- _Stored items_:
===
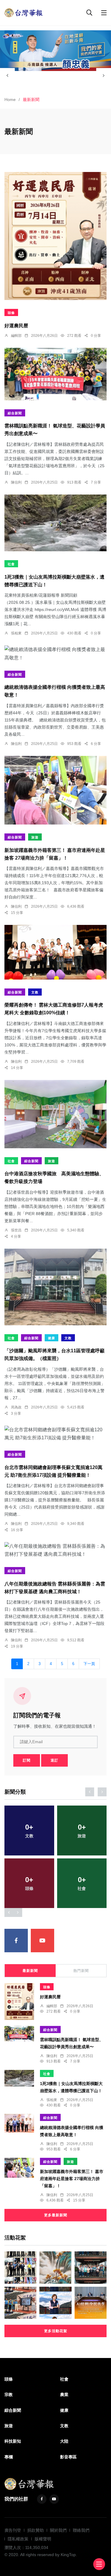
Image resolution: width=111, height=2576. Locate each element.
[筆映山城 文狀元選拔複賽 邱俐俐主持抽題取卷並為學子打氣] (20, 2303)
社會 (11, 564)
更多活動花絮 (55, 2331)
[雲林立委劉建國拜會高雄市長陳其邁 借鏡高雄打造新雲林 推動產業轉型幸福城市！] (20, 2267)
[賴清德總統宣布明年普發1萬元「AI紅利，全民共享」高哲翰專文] (91, 2303)
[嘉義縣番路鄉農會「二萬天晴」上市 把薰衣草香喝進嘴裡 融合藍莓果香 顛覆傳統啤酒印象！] (55, 2303)
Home (10, 99)
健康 (51, 1338)
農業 (64, 2394)
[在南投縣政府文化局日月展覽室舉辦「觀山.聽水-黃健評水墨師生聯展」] (55, 2267)
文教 (34, 992)
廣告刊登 (12, 2530)
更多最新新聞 (55, 2215)
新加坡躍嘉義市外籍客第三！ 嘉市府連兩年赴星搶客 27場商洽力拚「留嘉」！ (71, 2178)
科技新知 (12, 2441)
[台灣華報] (23, 12)
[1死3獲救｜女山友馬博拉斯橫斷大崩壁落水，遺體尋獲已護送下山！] (55, 523)
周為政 (16, 1407)
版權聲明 (43, 2538)
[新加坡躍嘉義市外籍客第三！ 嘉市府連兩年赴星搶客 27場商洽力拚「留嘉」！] (55, 790)
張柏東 (16, 633)
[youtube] (42, 1940)
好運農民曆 (16, 325)
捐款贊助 (35, 2530)
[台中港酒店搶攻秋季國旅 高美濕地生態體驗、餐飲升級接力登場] (55, 1114)
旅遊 (34, 837)
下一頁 (89, 1664)
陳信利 (16, 482)
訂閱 (26, 1760)
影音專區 (68, 2457)
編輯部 (16, 336)
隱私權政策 (18, 2538)
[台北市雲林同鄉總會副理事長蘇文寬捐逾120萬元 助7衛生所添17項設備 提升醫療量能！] (55, 1434)
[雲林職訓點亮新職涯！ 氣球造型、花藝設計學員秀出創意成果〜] (55, 374)
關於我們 (58, 2530)
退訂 (54, 1760)
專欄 (8, 2457)
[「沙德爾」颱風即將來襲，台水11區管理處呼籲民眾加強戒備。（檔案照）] (55, 1287)
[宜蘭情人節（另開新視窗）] (55, 50)
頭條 (11, 313)
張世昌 (16, 1230)
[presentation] (7, 75)
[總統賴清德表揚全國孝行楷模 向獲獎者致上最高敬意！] (55, 653)
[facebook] (16, 1940)
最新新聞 (30, 1971)
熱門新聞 (81, 1971)
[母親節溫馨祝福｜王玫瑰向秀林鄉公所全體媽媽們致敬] (91, 2267)
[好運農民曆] (55, 236)
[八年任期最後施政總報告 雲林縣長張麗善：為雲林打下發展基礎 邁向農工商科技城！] (55, 1550)
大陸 (64, 2441)
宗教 (8, 2394)
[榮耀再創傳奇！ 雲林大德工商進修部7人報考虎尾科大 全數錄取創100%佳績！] (55, 952)
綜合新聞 (15, 413)
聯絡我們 (81, 2530)
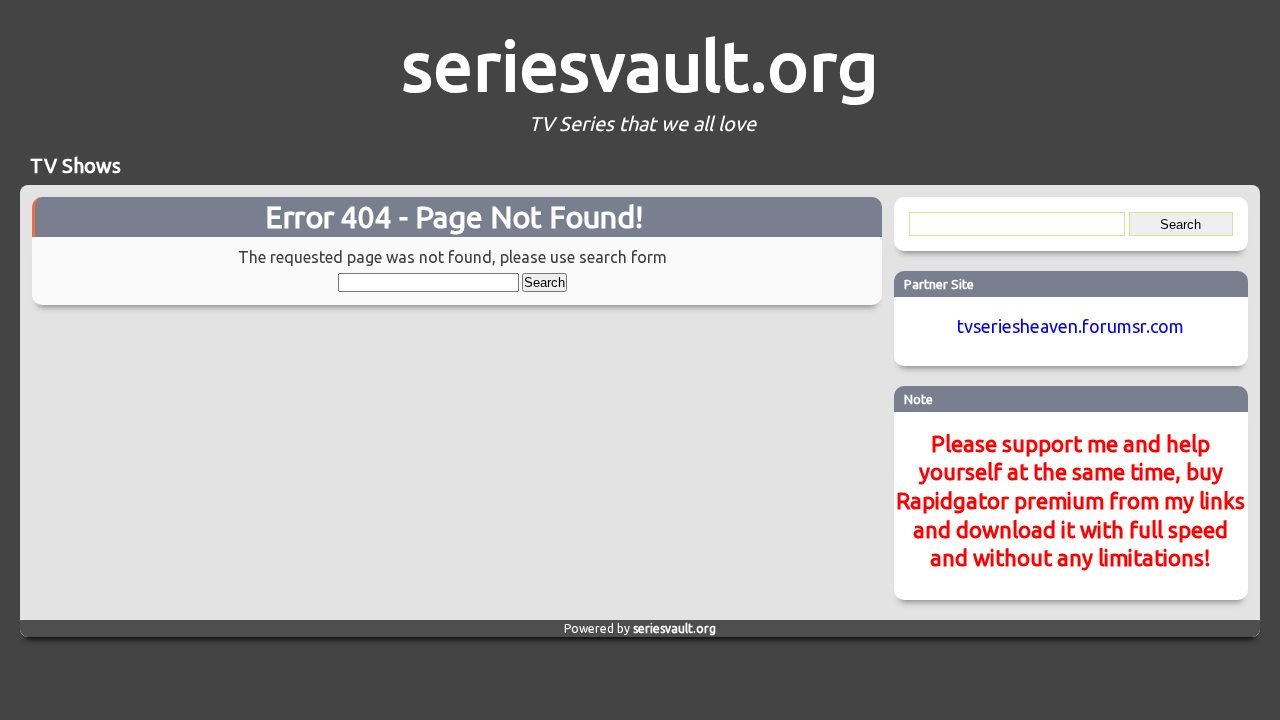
===
- _REQUIRED ACTION_:
Return every line of the data above exactly, and omit all pictures.

- _REPLY_:
Image resolution: width=111, height=2576. Locate each element.
[筆映山城 文狀元選拔複賽 邱俐俐主持抽題取卷並為學子打氣] (20, 2303)
社會 (11, 564)
更多活動花絮 (55, 2331)
[雲林立委劉建國拜會高雄市長陳其邁 借鏡高雄打造新雲林 推動產業轉型幸福城市！] (20, 2267)
[賴清德總統宣布明年普發1萬元「AI紅利，全民共享」高哲翰專文] (91, 2303)
[嘉義縣番路鄉農會「二萬天晴」上市 把薰衣草香喝進嘴裡 融合藍莓果香 顛覆傳統啤酒印象！] (55, 2303)
Home (10, 99)
健康 (51, 1338)
農業 (64, 2394)
[在南投縣政府文化局日月展覽室舉辦「觀山.聽水-黃健評水墨師生聯展」] (55, 2267)
文教 (34, 992)
廣告刊登 (12, 2530)
更多最新新聞 (55, 2215)
新加坡躍嘉義市外籍客第三！ 嘉市府連兩年赴星搶客 27場商洽力拚「留嘉」！ (71, 2178)
科技新知 (12, 2441)
[台灣華報] (23, 12)
[1死3獲救｜女山友馬博拉斯橫斷大崩壁落水，遺體尋獲已護送下山！] (55, 523)
周為政 (16, 1407)
版權聲明 (43, 2538)
[新加坡躍嘉義市外籍客第三！ 嘉市府連兩年赴星搶客 27場商洽力拚「留嘉」！] (55, 790)
張柏東 (16, 633)
[youtube] (42, 1940)
好運農民曆 (16, 325)
捐款贊助 (35, 2530)
[台中港酒店搶攻秋季國旅 高美濕地生態體驗、餐飲升級接力登場] (55, 1114)
旅遊 (34, 837)
下一頁 (89, 1664)
陳信利 (16, 482)
訂閱 (26, 1760)
影音專區 (68, 2457)
編輯部 (16, 336)
隱私權政策 (18, 2538)
[台北市雲林同鄉總會副理事長蘇文寬捐逾120萬元 助7衛生所添17項設備 提升醫療量能！] (55, 1434)
[雲林職訓點亮新職涯！ 氣球造型、花藝設計學員秀出創意成果〜] (55, 374)
關於我們 (58, 2530)
退訂 (54, 1760)
專欄 (8, 2457)
[「沙德爾」颱風即將來襲，台水11區管理處呼籲民眾加強戒備。（檔案照）] (55, 1287)
[宜蘭情人節（另開新視窗）] (55, 50)
頭條 (11, 313)
張世昌 (16, 1230)
[presentation] (7, 75)
[總統賴清德表揚全國孝行楷模 向獲獎者致上最高敬意！] (55, 653)
[facebook] (16, 1940)
最新新聞 (30, 1971)
熱門新聞 (81, 1971)
[母親節溫馨祝福｜王玫瑰向秀林鄉公所全體媽媽們致敬] (91, 2267)
[好運農民曆] (55, 236)
[八年任期最後施政總報告 雲林縣長張麗善：為雲林打下發展基礎 邁向農工商科技城！] (55, 1550)
大陸 (64, 2441)
宗教 (8, 2394)
[榮耀再創傳奇！ 雲林大德工商進修部7人報考虎尾科大 全數錄取創100%佳績！] (55, 952)
綜合新聞 (15, 413)
聯絡我們 (81, 2530)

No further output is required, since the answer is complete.